T.J. Oshie picked a good time to set a career-high in goals. With 29 goals, Oshie currently leads the team. Should that hold, he will be the first player other than Alex Ovechkin to lead the Caps in goals since Robert Lang in 2003-04, before Ovechkin was drafted. In fact, Oshie has set a career-high in goals in each of his two seasons in Washington.
Why is that good timing? Because Oshie is currently in the final year of his contract and the need to re-sign him was made clear on Saturday with his hat trick performance.
As a top-line caliber winger who will likely hit the 30-goal mark this season, Oshie will not lack for suitors this summer. Getting a deal done before he reaches free agency will likely be high on the Caps’ to-do list after the season.
While Oshie acknowledged after practice on Monday that he has thought about his contract status, he was also quick to say he is keeping his mind on the task at hand.
“When you have a wife and two kids, you have to think about it a little bit, but anyone that knows me knows that I'm extremely present,” Oshie said.
“It's always in the back of your mind where you're going to be because I have a family to think about,” he added, “But, same token, I'm just approaching every day to come have fun at the rink, get better and do something special.”
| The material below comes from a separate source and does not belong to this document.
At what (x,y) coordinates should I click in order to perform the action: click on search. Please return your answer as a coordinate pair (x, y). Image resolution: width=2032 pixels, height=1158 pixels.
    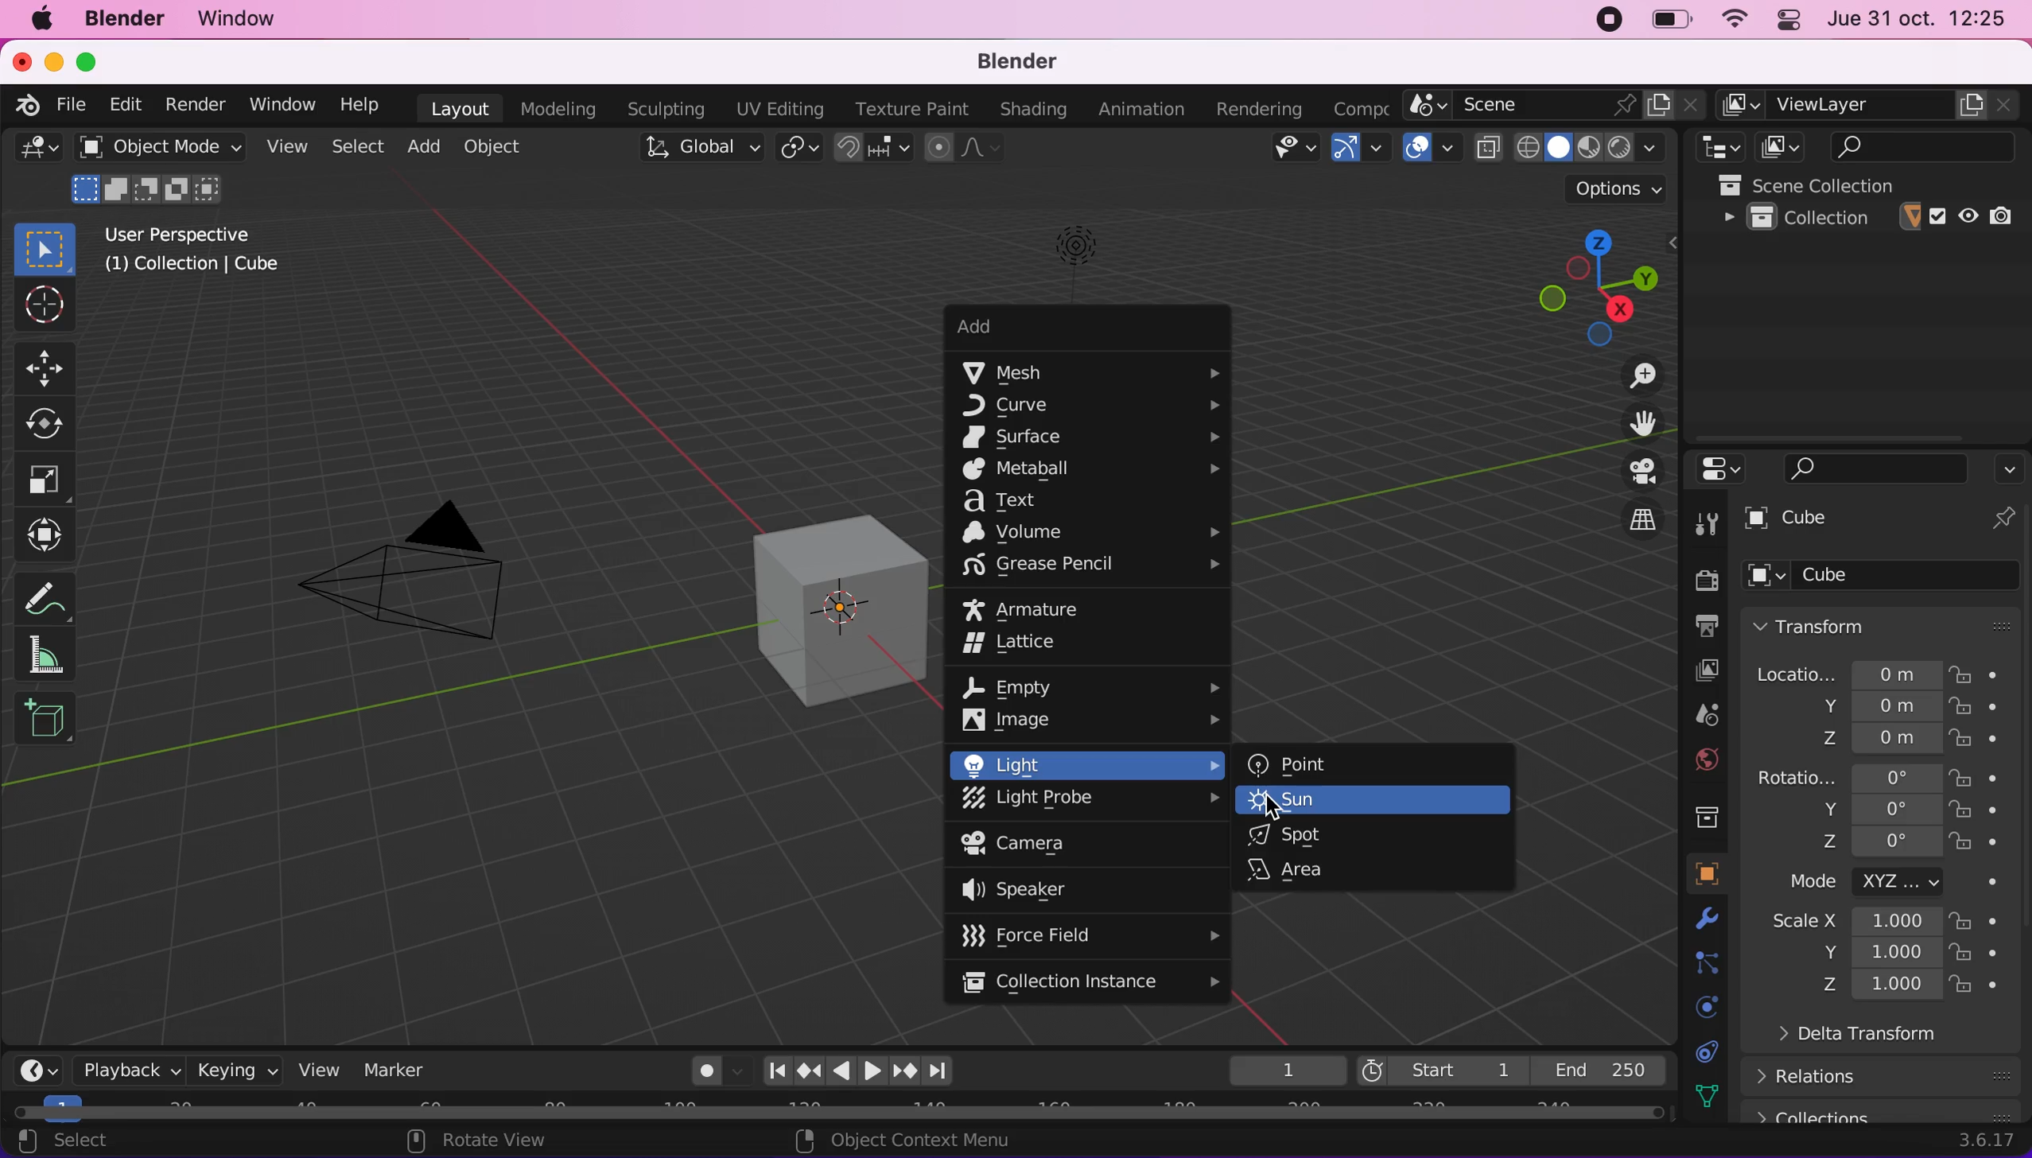
    Looking at the image, I should click on (1911, 146).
Right wing on the top line was a bit of a revolving door before the Caps traded for Oshie in the summer of 2015 to fill that void. He has since cemented himself in that position with his strong play beside Alex Ovechkin and Nicklas Backstrom.
But the fact that he has played so well could potentially be an issue after the season. Oshie’s salary this season is $4.5 million and, as he stands to be one of the top free agents in the NHL, he will be due a significant raise. At 30 years old, this is also likely going to be his last “big” contract. That means he will be looking for term and looking for money.
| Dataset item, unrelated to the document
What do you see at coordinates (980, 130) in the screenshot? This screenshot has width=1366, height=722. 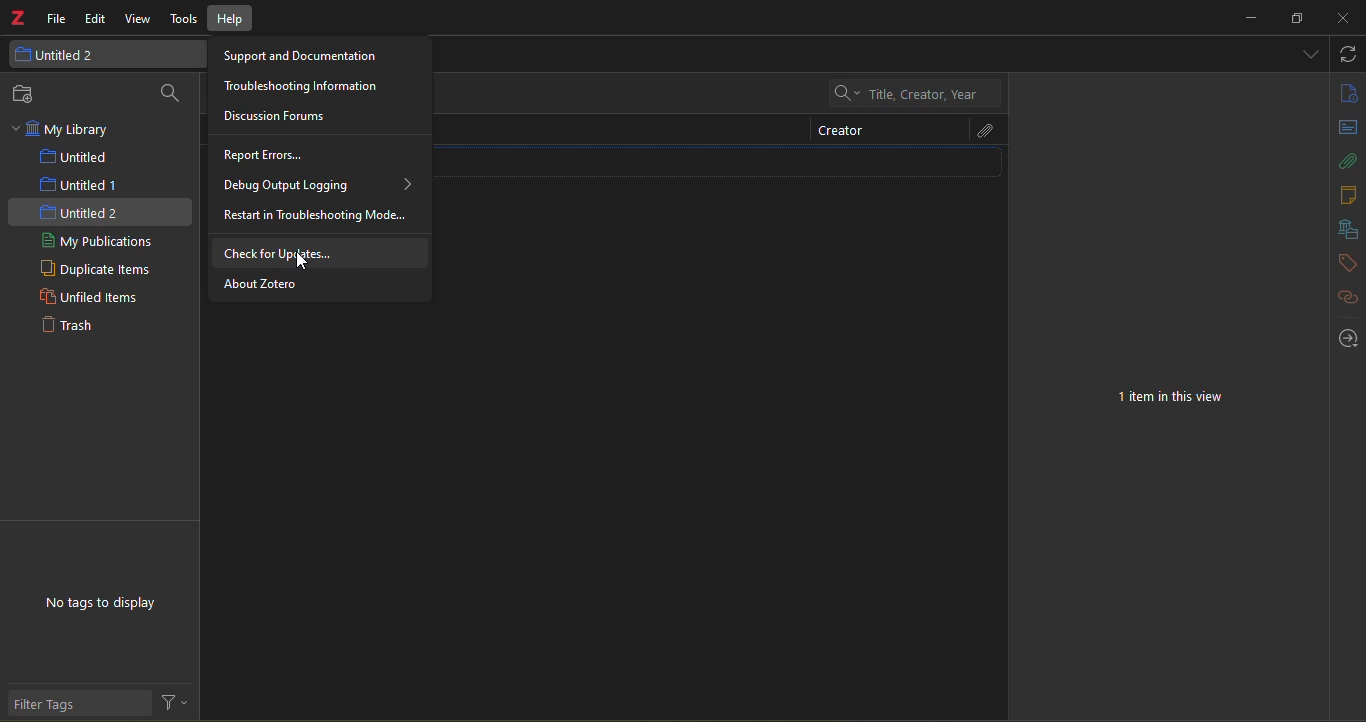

An article published by NHL Numbers estimates Oshie’s next contract on the open market will be worth $6 million for six years, but even acknowledges that is a “conservative” estimate. Re-signing Oshie was already not going to come cheap, but considering the money he stands to gain if he reaches free agency, it may take a very hefty contract to keep him in Washington.
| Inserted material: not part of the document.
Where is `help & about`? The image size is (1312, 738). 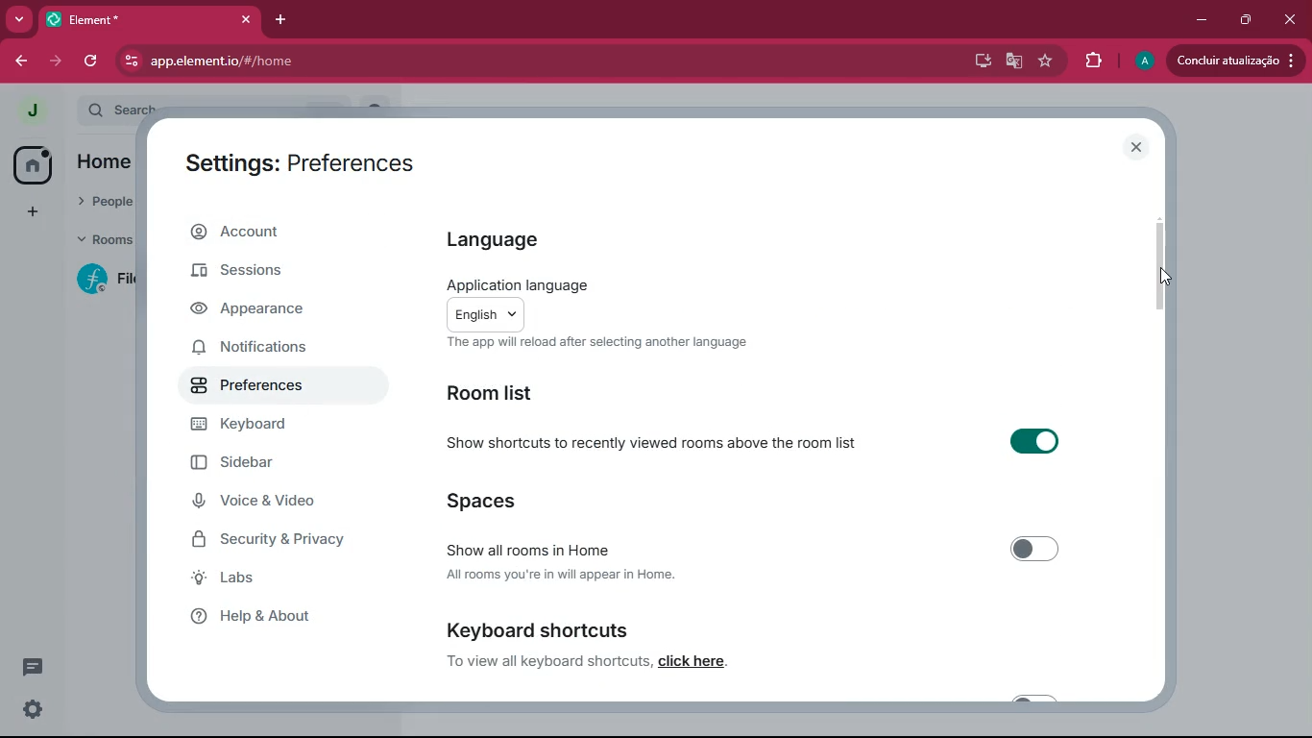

But there are other potential factors that could work in the Caps’ favor.
Oshie’s production in Washington is no accident, clearly this team and coach are a good fit for him. His family also seems to have settled in well with the area.
“I don't think it could have worked any better,” Oshie said. “My wife loves all the other wives and girlfriends. Lila's became best friends with a couple of the young girls on the team. I couldn't have asked for a better fit, I don't think.”
That’s encouraging for the Caps, but even if Oshie is willing to take a discount to remain in Washington, it’s not likely to be a significant one.
Whether the Caps would be willing to offer him what it will take to keep him here is also a point worth considering. Oshie is, after all, on the wrong side of 30. If he does get $6 to 7 million per year, how much longer will he be able to play up to those numbers?
Landing a player in free agency almost always requires overpaying them. Whatever the Caps will be willing to pay Oshie, chances are another team will be willing to pay more. Whether the Caps will be able to keep him from getting to that point where he can start listening to other offers remains to be seen.